Studies focus on detailing the role arrestin isoforms play in regulating the signaling capacity and function of different pro- and anti- contractile GPCRs in airway smooth muscle. Protocols include: 1) development of human airway smooth muscle cultures using airway tissue harvested from asthmatic or non-asthmatic subjects, and murine airway smooth muscle cultures derived for airways from beta-arrestin1 and beta-arrestin2 subtype knockout mice ; and 2) characterization of effect of arrestin subtype knockout (mice) or knockdown (human) on signaling and function of pro- and anti- contractile GPCRs.
“OGR1 is a proton-sensing GPCR in airway smooth muscle.”

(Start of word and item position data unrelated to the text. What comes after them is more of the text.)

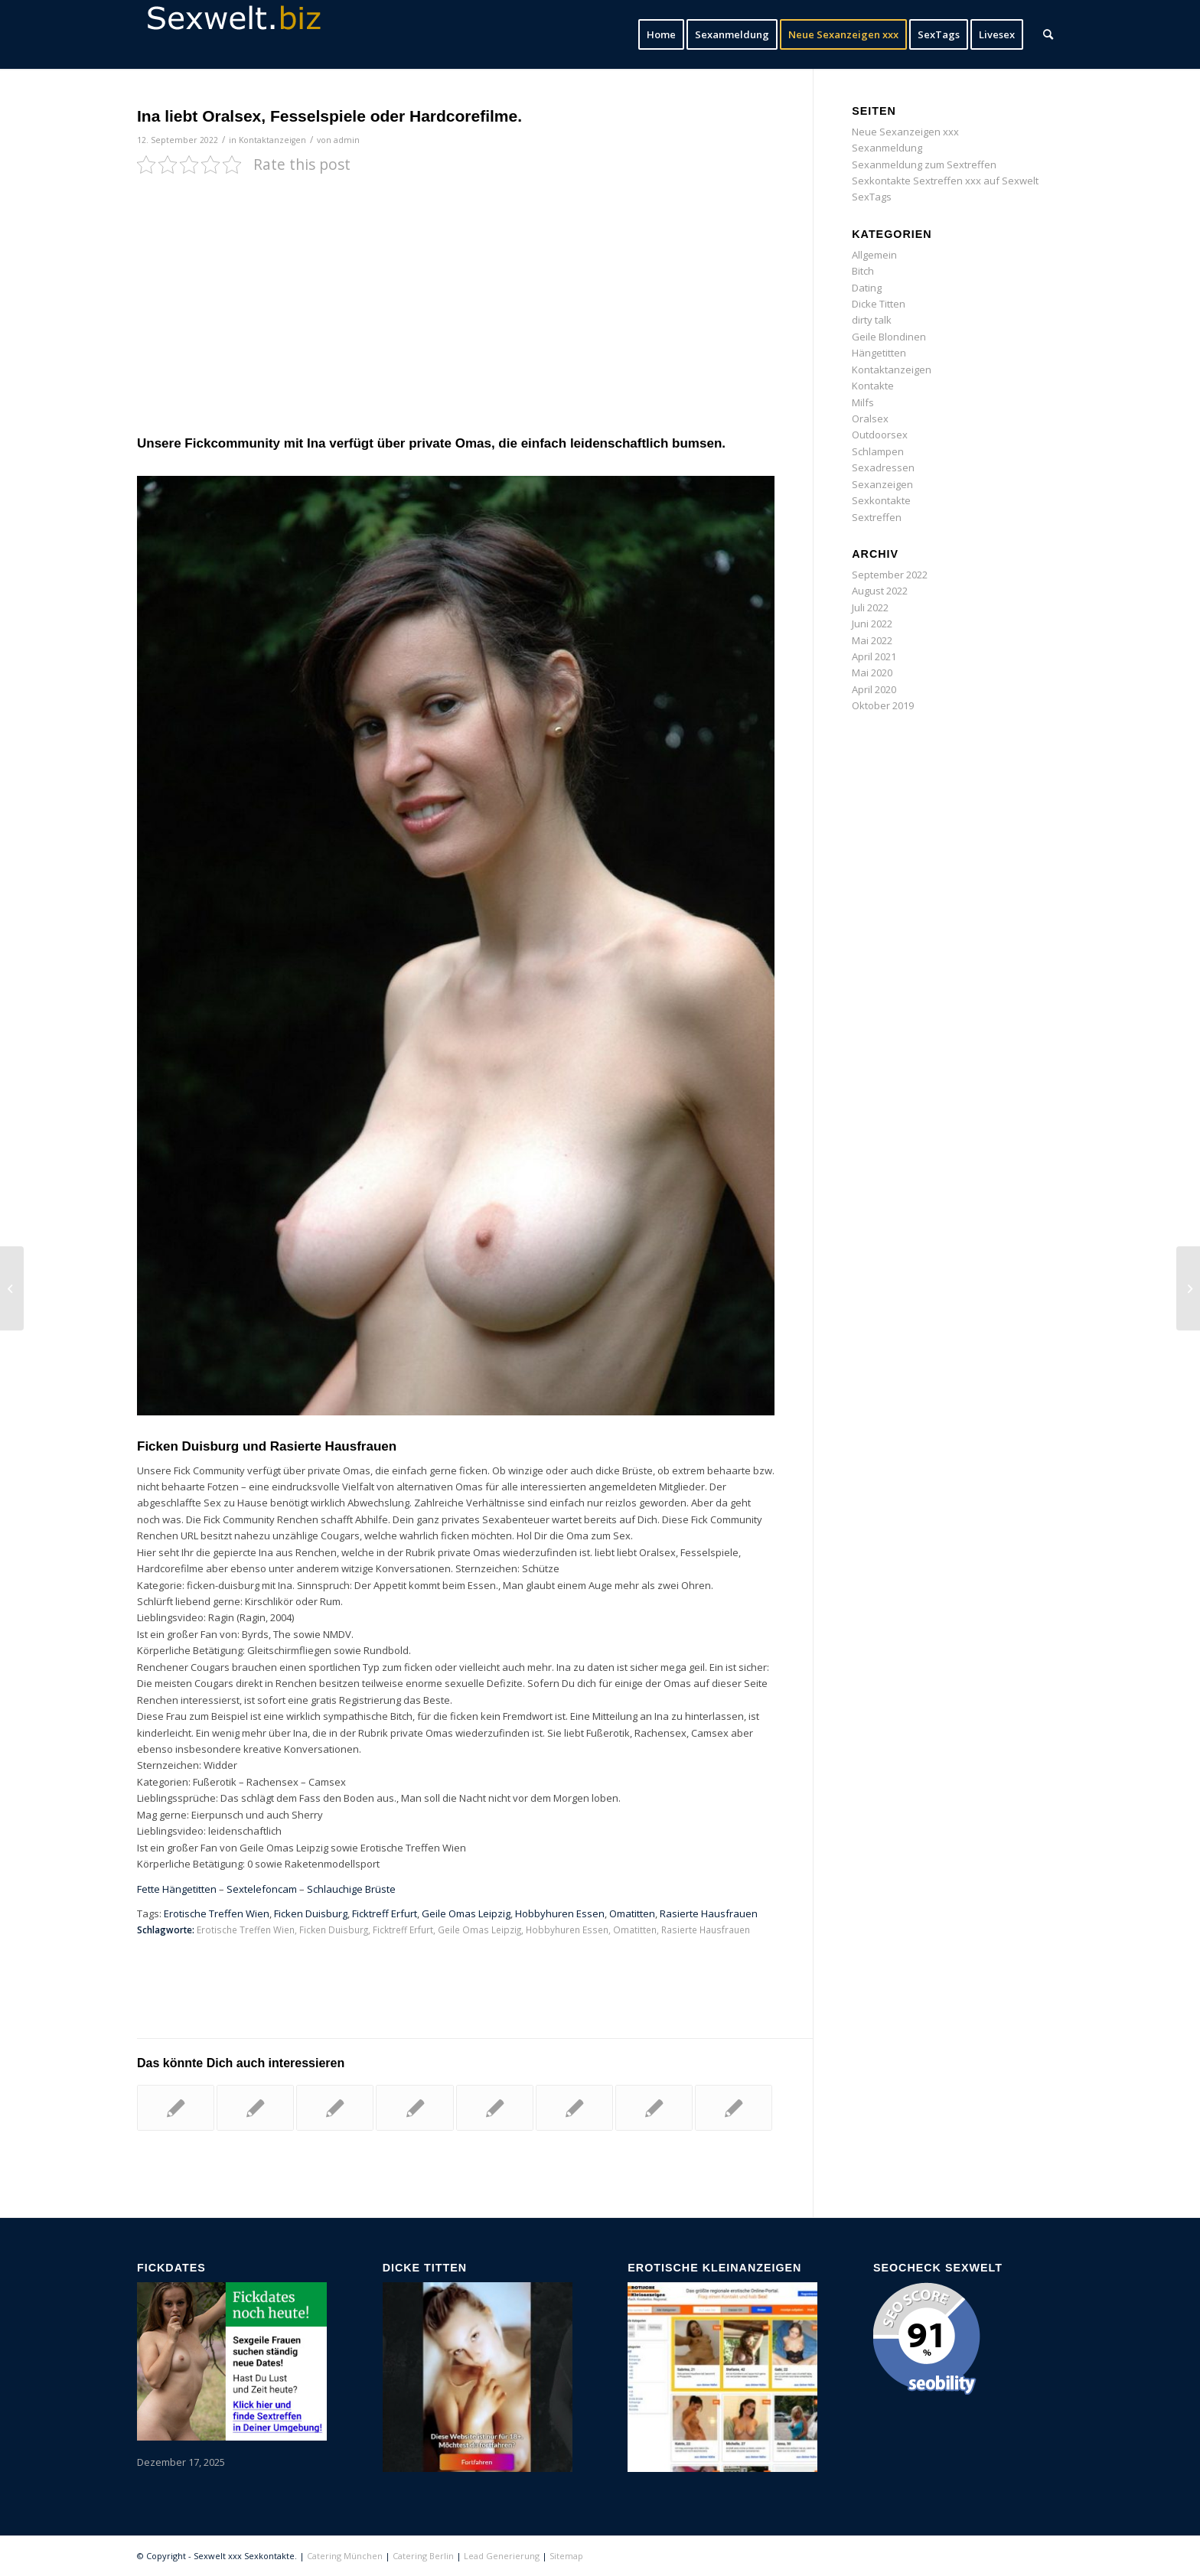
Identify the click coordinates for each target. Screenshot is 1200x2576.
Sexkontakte (881, 500)
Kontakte (873, 385)
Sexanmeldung (887, 148)
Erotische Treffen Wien (216, 1913)
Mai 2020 (872, 672)
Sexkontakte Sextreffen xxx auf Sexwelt (945, 180)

Studies focus on characterizing the signaling events elicited by reduced extracellular pH in human airway smooth muscle cells, their dependence on the G protein-coupled receptor OGR1, and associated functional consequences. Protocols involve: 1) assessing signaling by OGR1 in artificial systems (recombinant OGR1 expressed in HEK293 cells) or primary human airway smooth muscle (endogenous OGR1 in cells in culture or 4th generation human airways) by reduced extracellular pH or novel putative OGR1 ligands; 2) effect of reduced extracellular pH or novel putative OGR1 ligands on single cell or human airway smooth muscle tissue contraction both ex vivo (mouse and human) or in vivo (in mice expressing or lacking OGR1).
“Optimizing beta-adrenoceptor signaling bias in asthma.”
Studies explore the capacity of different ligands of the beta-2-adrenoceptor (b2AR) to promote Gs and arrestin-dependent signaling, and regulate the asthma phenotype in murine models of allergic lung inflammation, based on the observation that certain types of b2AR antagonists (“beta-blockers), when administered chronically in mice, strong inhibit the development of allergen-induced inflammation and airway hyperreactivity. Protocols include: 1) characterization of ligand “bias” (the ability to promote Gs- or arrestin-dependent signaling) in multiple cell types (including airway epithelium and smooth muscle); 2) the effect of these ligands on mucin production in murine and human airway epithelial cultures; and 3) the effect of chronic ligand treatment on the asthma phenotype induced by allergic lung inflammation in wild type mice and mice deficient in beta-arrestin expression in specific cell types.